En Haute-Garonne, la taxe foncière évolue en 2026 selon les choix des communes. Alors que la majorité maintient son taux, certaines villes ont décidé de l’augmenter nettement. Voici les principales évolutions à connaître cette année.
En Haute-Garonne, la part communale de la taxe foncière évolue cette année de façon très contrastée. Si une large majorité des Municipalités ont choisi de ne pas toucher à leur taux, plusieurs ont, à l’inverse, décidé de l’augmenter. Parmi elles, certaines hausses dépassent les 10% sur le foncier bâti, notamment dans l’agglomération toulousaine.
D’après les données officielles disponibles, 451 communes du département ont ainsi maintenu leur taux de taxe foncière sur les propriétés bâties en 2026. Elles sont néanmoins 119 à avoir procédé à une hausse, contre seulement quatre qui ont fait le choix de le réduire. Dans ce contexte, Léguevin se démarque par l’ampleur de l’évolution décidée cette année.
Léguevin en tête des plus fortes augmentations
Dans cette commune de l’Ouest toulousain, le taux communal passe de 40,04% en 2025 à 48,04% en 2026, soit une progression de 19,98%. Il s’agit de la plus forte hausse recensée cette année parmi les communes de Haute-Garonne.
Derrière Léguevin, deux autres villes de l’agglomération toulousaine enregistrent également une évolution importante. À Saint-Orens-de-Gameville, le taux augmente de 18,01% pour atteindre 49,28%. À Lespinasse, la hausse s’élève à 17,32%, avec un nouveau taux fixé à 40,65%.
La liste des communes affichant une progression supérieure à 10% se poursuit avec Seilh, où le taux progresse de 13,22% pour atteindre 42,81%, puis Antichan-de-Frontignes (+12,89%).
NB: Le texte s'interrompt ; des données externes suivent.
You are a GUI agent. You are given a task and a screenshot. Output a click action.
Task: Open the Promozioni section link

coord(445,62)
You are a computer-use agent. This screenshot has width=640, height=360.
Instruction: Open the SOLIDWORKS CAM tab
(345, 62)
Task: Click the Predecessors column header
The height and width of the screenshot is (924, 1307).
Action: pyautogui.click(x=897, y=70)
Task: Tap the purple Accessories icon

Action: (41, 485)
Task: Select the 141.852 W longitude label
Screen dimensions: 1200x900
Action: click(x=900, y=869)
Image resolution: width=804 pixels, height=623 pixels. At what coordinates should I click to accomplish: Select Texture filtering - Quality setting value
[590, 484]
D’autres collectivités ont également relevé leur taux dans des proportions comprises entre 5 et 10%, comme Cazaux-Layrisse, Lapeyrère, Saint-Germier, Cathervielle ou encore Baziège.
Lherm, Folcarde, Le Faget, Azas, Lavernose-Lacasse et Saint-Jean complètent la liste des communes ayant enregistré une augmentation d’au moins 5%.
Des baisses exceptionnelles et de forts écarts entre communes
À l’autre extrémité du classement, les diminutions sont beaucoup plus rares. Quatre communes seulement ont abaissé leur taux en 2026. Goudex enregistre le recul le plus important, avec une baisse de 3,71%, suivie de Montréjeau (-2,49%), Beaumont-sur-Lèze (-1,08%) et Saint-Rome (-0,88%).
Ces évolutions annuelles ne reflètent toutefois pas directement le niveau de fiscalité pratiqué dans chaque commune. Malgré son augmentation de près de 20%, et un taux désormais fixé à 48,04%, Léguevin par exemple ne figure pas en tête du classement départemental des taux les plus élevés. La commune occupe en effet la 39e position, alors que Castanet-Tolosan affiche un taux de 61,90%.
À l’inverse, Nénigan présente le taux le plus faible du département, à 22,90%. Quant à la moyenne des taux communaux de taxe foncière sur les propriétés bâties, elle s’établit à 35,12%, tandis que, pour comparaison, Toulouse affiche un taux de 35,35%. Derrière le chiffre annoncé par chaque commune, il convient donc de distinguer la hausse votée d’une année sur l’autre du taux réellement appliqué.